Talk may be cheap – but what the Guilford County Board of Commissioners and Guilford County Schools officials have been talking about at great length this month certainly isn’t cheap – in fact, it could have a price tag of over a billion dollars.
The two government bodies have been engaged in some very intense back and forth discussions over how to conduct, and pay for, a massive multi-year overhaul of Guilford County school facilities along with new construction. On Friday, Jan. 17, the county announced that a new joint meeting between county officials and the school system’s Capital Facilities Committee will take place in the coming week.
The announcement of the new meeting came right on the heels of an extensive discussion of the very same issue at a Thursday, Jan. 16 work session of the Guilford County Board of Commissioners at which the board was presented with a very wide range of options as to how to fund the coming round of school repairs, renovation and new construction. Based on those talks, the amount of funding to be raised looks like it will fall between $750 million and $1billion, with funding to come either from a school bond referendum, a sales tax increase or a combination of the two.
At the Jan. 16 meeting, when the commissioners saw in great detail a financial breakdown of various “payback scenarios,” Chairman of the Guilford County Board of Commissioners Jeff Phillips asked if the assumptions the financial analysts made in the presentation took into consideration any of the county’s other borrowing needs. The county is currently engaged in building several facilities that county government has needed for years.
“Not in this material,” was the budget analyst’s response. “This is focused on just school needs.”
Phillips said it would be “short-sighted” to not look at school needs in context with other county needs.
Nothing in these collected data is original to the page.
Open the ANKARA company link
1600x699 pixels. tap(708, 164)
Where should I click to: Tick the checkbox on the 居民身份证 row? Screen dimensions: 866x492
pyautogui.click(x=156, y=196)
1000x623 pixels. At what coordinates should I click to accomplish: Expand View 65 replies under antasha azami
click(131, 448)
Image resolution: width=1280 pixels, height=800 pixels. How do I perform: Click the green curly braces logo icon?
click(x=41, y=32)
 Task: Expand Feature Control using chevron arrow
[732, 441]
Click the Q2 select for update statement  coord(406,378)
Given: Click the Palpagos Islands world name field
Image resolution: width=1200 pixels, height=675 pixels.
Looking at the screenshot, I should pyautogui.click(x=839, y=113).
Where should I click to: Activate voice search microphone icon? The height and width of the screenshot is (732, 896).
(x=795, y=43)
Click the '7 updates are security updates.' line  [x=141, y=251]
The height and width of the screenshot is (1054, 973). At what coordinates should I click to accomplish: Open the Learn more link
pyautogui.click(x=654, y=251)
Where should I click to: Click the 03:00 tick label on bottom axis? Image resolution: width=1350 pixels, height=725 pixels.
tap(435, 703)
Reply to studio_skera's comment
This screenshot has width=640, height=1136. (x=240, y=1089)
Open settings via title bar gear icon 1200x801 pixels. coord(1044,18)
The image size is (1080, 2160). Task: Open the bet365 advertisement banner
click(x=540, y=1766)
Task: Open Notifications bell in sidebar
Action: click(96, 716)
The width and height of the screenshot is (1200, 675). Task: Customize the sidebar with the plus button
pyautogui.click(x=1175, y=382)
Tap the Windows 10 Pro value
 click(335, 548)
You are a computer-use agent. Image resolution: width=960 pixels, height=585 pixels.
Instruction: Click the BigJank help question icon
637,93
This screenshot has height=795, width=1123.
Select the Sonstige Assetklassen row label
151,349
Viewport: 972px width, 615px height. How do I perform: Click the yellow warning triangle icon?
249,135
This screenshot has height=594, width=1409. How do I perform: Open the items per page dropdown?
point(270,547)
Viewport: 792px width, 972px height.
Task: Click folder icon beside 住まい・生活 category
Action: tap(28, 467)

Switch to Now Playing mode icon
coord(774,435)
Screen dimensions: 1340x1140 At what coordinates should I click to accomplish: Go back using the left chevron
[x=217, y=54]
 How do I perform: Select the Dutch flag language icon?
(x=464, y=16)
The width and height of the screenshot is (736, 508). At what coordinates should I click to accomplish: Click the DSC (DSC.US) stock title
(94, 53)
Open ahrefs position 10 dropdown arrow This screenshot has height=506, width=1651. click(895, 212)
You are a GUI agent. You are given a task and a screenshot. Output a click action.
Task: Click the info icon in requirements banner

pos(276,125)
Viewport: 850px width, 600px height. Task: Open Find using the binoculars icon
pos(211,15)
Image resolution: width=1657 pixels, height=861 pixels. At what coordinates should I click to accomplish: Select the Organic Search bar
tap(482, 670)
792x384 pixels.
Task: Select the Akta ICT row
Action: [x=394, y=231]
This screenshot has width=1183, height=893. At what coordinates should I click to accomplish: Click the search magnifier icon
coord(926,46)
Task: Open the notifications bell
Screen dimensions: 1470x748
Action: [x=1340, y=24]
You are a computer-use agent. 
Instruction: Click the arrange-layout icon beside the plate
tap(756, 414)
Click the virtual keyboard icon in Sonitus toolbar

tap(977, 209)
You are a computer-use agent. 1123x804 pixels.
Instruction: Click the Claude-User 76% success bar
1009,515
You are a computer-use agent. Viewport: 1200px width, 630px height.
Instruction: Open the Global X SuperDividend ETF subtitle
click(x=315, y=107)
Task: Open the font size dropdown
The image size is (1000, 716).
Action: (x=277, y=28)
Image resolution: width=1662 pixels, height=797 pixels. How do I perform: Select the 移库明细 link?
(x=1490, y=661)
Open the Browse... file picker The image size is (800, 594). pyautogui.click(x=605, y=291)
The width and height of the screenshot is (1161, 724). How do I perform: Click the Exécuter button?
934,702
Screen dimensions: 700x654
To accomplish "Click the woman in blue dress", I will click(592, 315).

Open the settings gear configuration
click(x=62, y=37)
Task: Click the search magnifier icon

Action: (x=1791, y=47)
“I think we have to look at the CIP [Capital Improvement Plan] to give us a better feel for what that looks like under the current plan,” Phillips said, which was likely his way of informing school officials that the county has plenty of other financial demands it’s facing.
He added that some of those county projects may or may not be done on the timeline the Board of Commissioners originally planned.
That tension between school capital needs and other county needs will also be present at the next meeting of county and school officials which is scheduled to take place on Tuesday, Jan. 21 at 10 a.m. in the conference room on the third floor of the county-owned BB&T building in downtown Greensboro.